- [Work instruction]: Would you return, word for word, the lines of the data below from the line with "Given: Click the 快速接入 monitoring link" through the line with "The width and height of the screenshot is (1283, 362).", and no others?

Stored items
********************

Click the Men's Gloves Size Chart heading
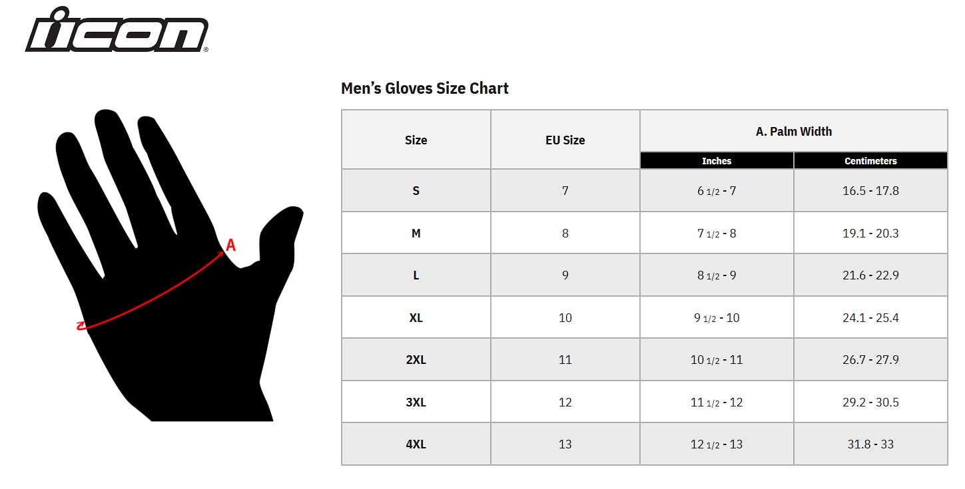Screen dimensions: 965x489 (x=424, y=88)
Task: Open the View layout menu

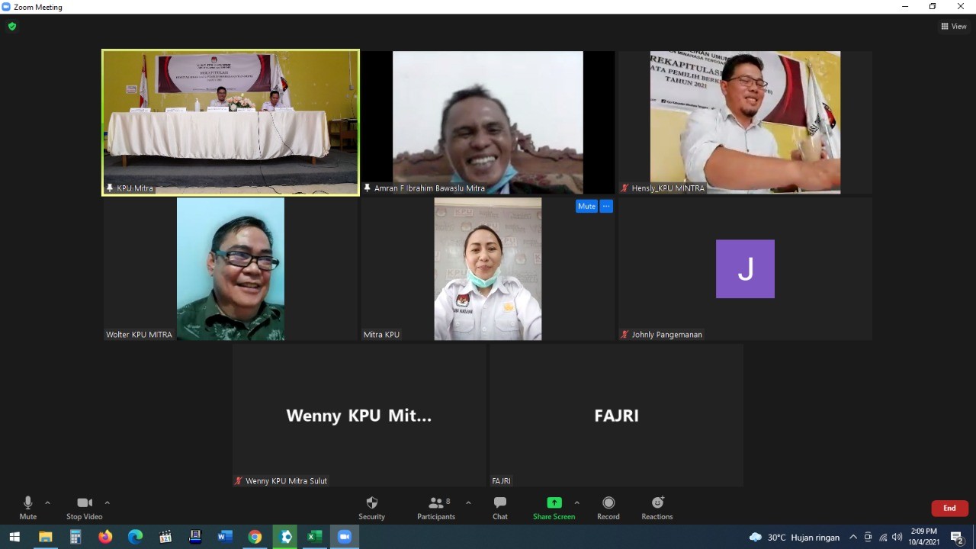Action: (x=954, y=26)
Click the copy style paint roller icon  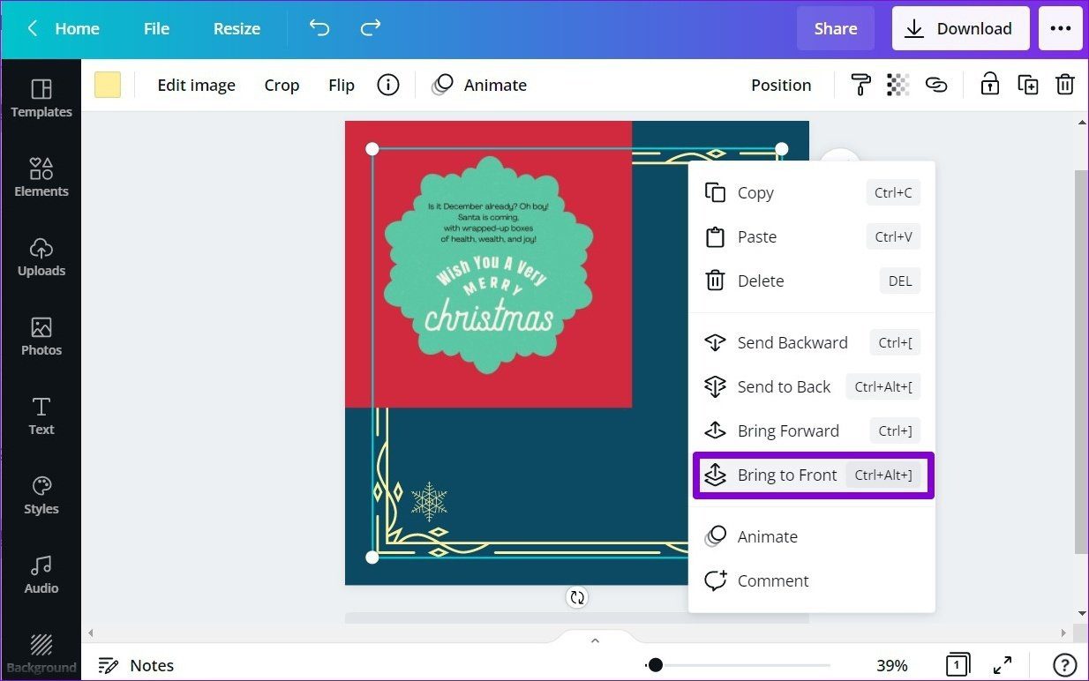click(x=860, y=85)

********************

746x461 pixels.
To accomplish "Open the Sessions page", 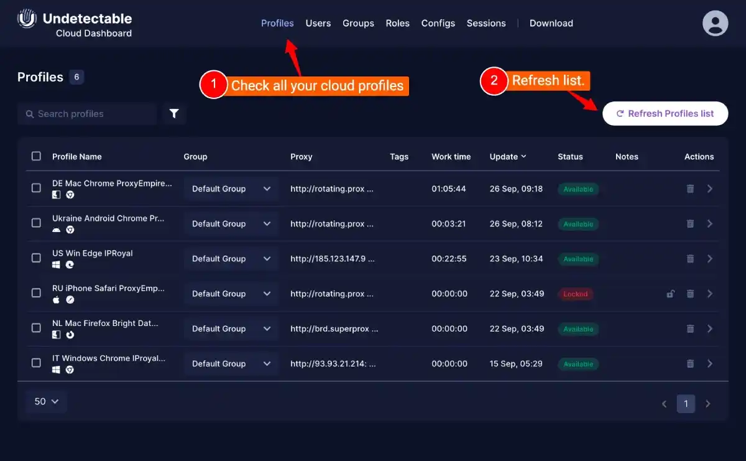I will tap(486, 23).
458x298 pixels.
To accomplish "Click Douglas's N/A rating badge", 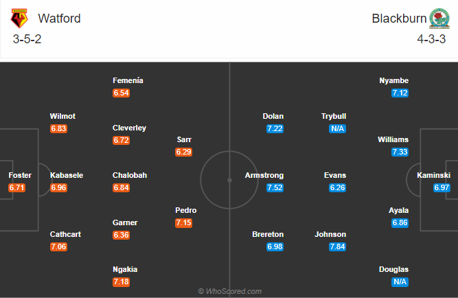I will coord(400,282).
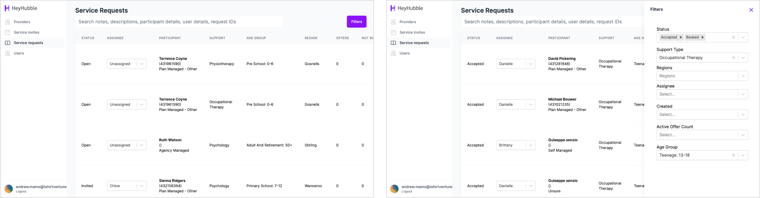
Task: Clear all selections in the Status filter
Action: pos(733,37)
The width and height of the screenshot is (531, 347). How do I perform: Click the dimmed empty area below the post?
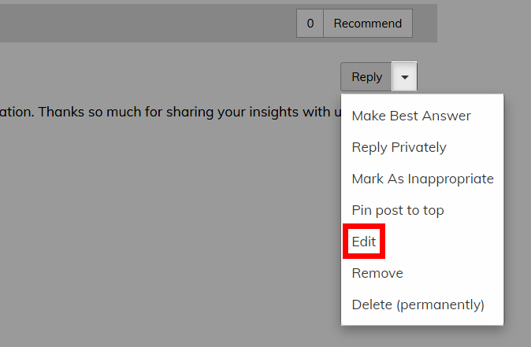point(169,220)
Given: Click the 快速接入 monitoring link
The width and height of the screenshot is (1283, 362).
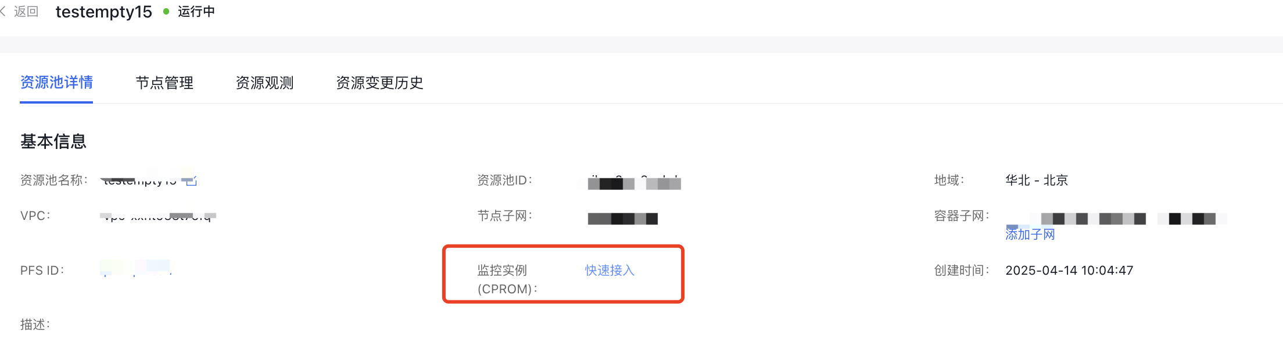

********************

- [Task response]:
Given: Click the 快速接入 monitoring link
The width and height of the screenshot is (1283, 362).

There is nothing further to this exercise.